I agree with what Wade Davis says on his TED talk. The preservation of tribes’ traditions and works is very important for our world. Indigenous people are closer to earth than most humans beings are because they have a big and strong bond to it. Sometimes, we really don’t care about the environment, but indigenous people really do care. They got everything they need from the nature and they take care of it. So, with environmental issues not being resolved, we’re just basically denying their humans rights.

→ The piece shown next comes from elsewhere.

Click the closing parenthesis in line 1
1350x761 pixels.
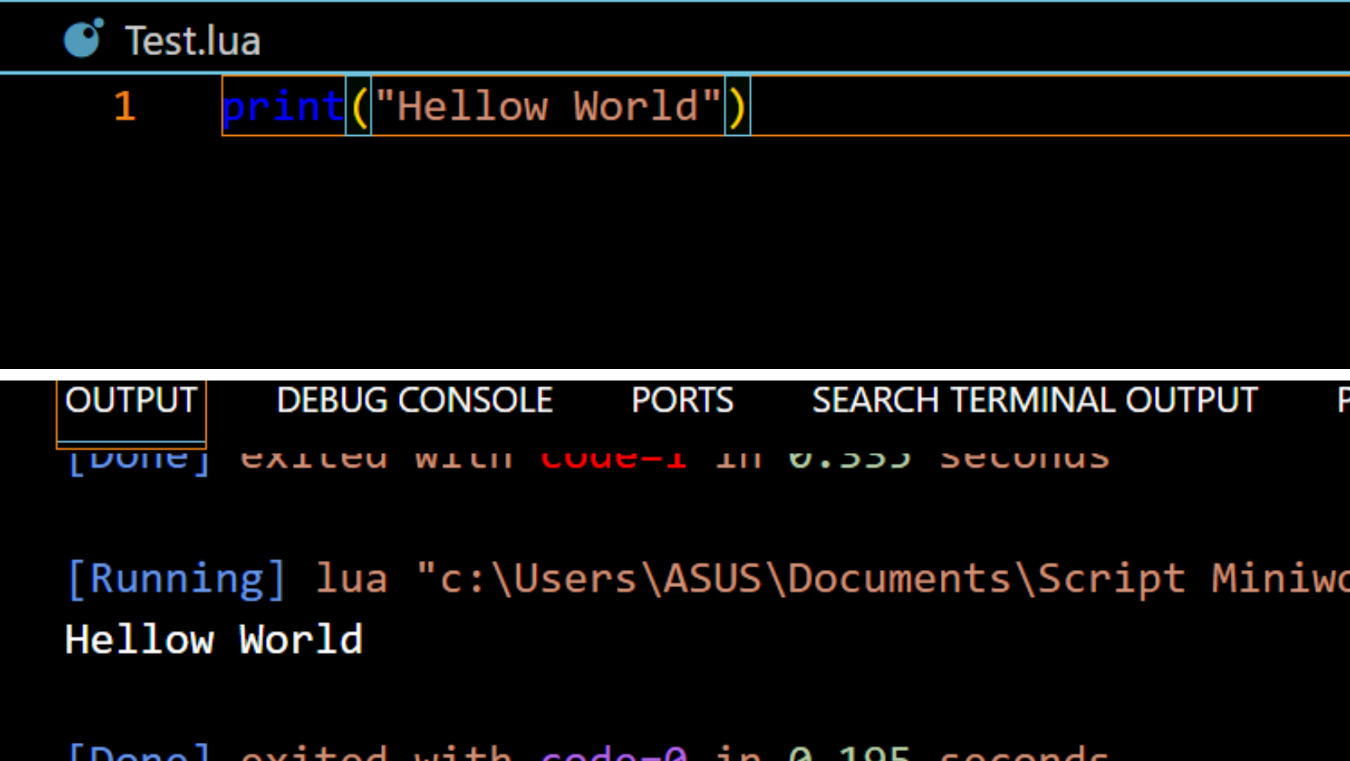pos(737,106)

In “Beyond Eurocentrism,” Farish Noor defines eurocentrism as “the emerging perception within the European cultural, historical experience of European identity as good and all other forms as less good or less advanced.” When Noor talks about “going beyond eurocentrism,” he means seeing the world without Europe being the norm or the medium that other countries and communities are compared to. Some places, such as Asia, have morals and values with origins that are completely different from those of Europe, but they are still compared to these places that have nothing to do with their ideas. Noor says if we get rid of this idea that Europe is the center of civilization, we may have a chance at better understanding where one another are coming from.
Eurocentrism is generally defined as a cultural phenomenon that views the histories and cultures of non-Western societies from a European or Western perspective. Europe, more specifically Western Europe or “the West,” functions as a universal signifier in that it assumes the superiority of European cultural values over those of non-European societies.